前のブログ「ゴルバチョフの死」で、書き残したことがあったので、以下に記す。
東ドイツ(ドイツ民主共和国)が誕生したのは、1949年10月のことである。
1989年10月、その建国40周年を祝うオペラが、ドレスデンのゼンパー・オパーで上演された。驚くべきは、その演目である。ベートーヴェンの「フィデリオ」である。
「フィデリオ」は、政治的抑圧からの解放を正面から取り上げる。さらに、自由にこそ最高の価値があることを、高らかに宣言する。フィデリオ(レオノーレ、政敵によって不法に投獄されているらしい夫を救うため、男装してフィデリオと名を変え、牢番の助手になっている)の進言で、閉じ込められていた暗い牢獄から、つかの間の解放を許されて、日の光を浴びることができた囚人たち(彼らも政治犯だろう)が歌う合唱は、自由の尊さを、聴き手につよく訴えかける。

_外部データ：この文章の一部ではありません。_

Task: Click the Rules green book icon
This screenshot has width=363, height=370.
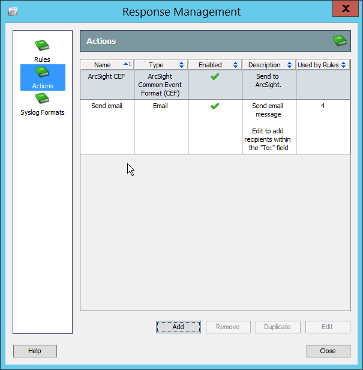Action: pyautogui.click(x=42, y=46)
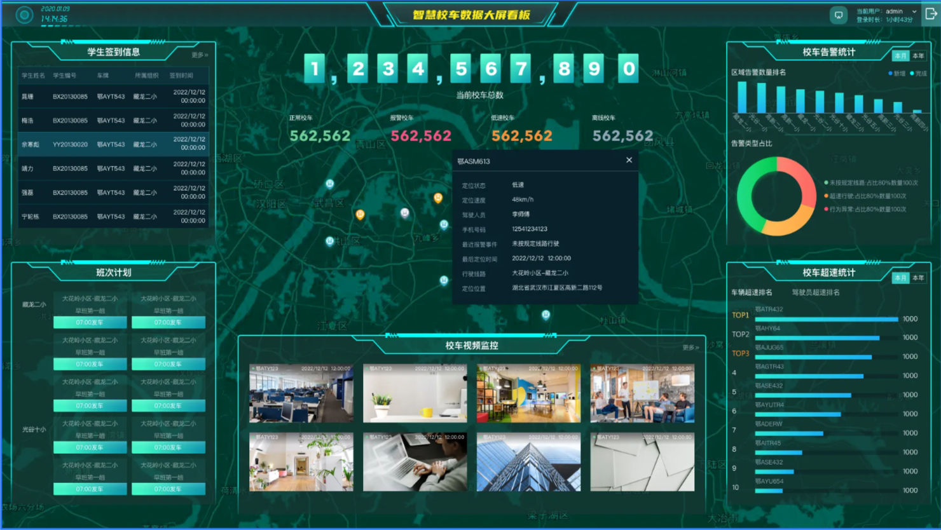Switch 校车告警统计 panel to 本年

point(918,56)
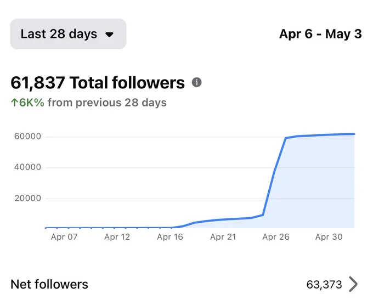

囚人たちは、あたかも壁に取り囲まれた、当時の東ドイツの国民さながらである。それゆえ、なぜこのオペラが、建国40周年を祝う演目とされたのかが、実に不思議である。東ドイツの公安当局も、ベートーヴェンという巨大な存在を、真っ向から否定することは、できなかったのかもしれない。
ベルリンの壁が崩壊するのは、それからわずか五週間後のことになる。ならば、この「フィデリオ」の上演は、その先取りの意味をもつ。
1989年12月25日、ベルリンのシャウ・シュピール・ハウス(旧東ベルリンに所在、現在の名はコンツェルト・ハウス)で、ベルリンの壁崩壊を記念するコンサートが催された。曲目は、ベートーヴェンの「第九」。
指揮は、レナード・バーンスタイン。演奏は、バイエルン放送交響楽団だが、戦後のベルリンを統治した国々のオーケストラの団員も、数名ずつだが、臨時に加わっている。合唱にも、児童たちが参加している。
終楽章の歌詞の一部が、バーンスタインのアイディアで、変えられている。Freude(歓喜)をFreiheit(自由)に改めている。なるほど、それによって、この公演のねらいがどこにあるのかが、聴き手につよく伝わる。ドレスデンで「フィデリオ」が上演されたことと、同じである。
以上の二つは、音楽史の上に特記される重要な公演であるに違いないから、ご存じの向きも少なくないかと思う。
ゴルバチョフの死、そして彼が果たした役割を、ウクライナ情勢と引きくらべつつ、いまこそ振り返る必要があるように思う。浮かび上がるのは、自由の大切さである。それを考える寄(よ)す処(が)の一つとして、この二つの公演について記してみた。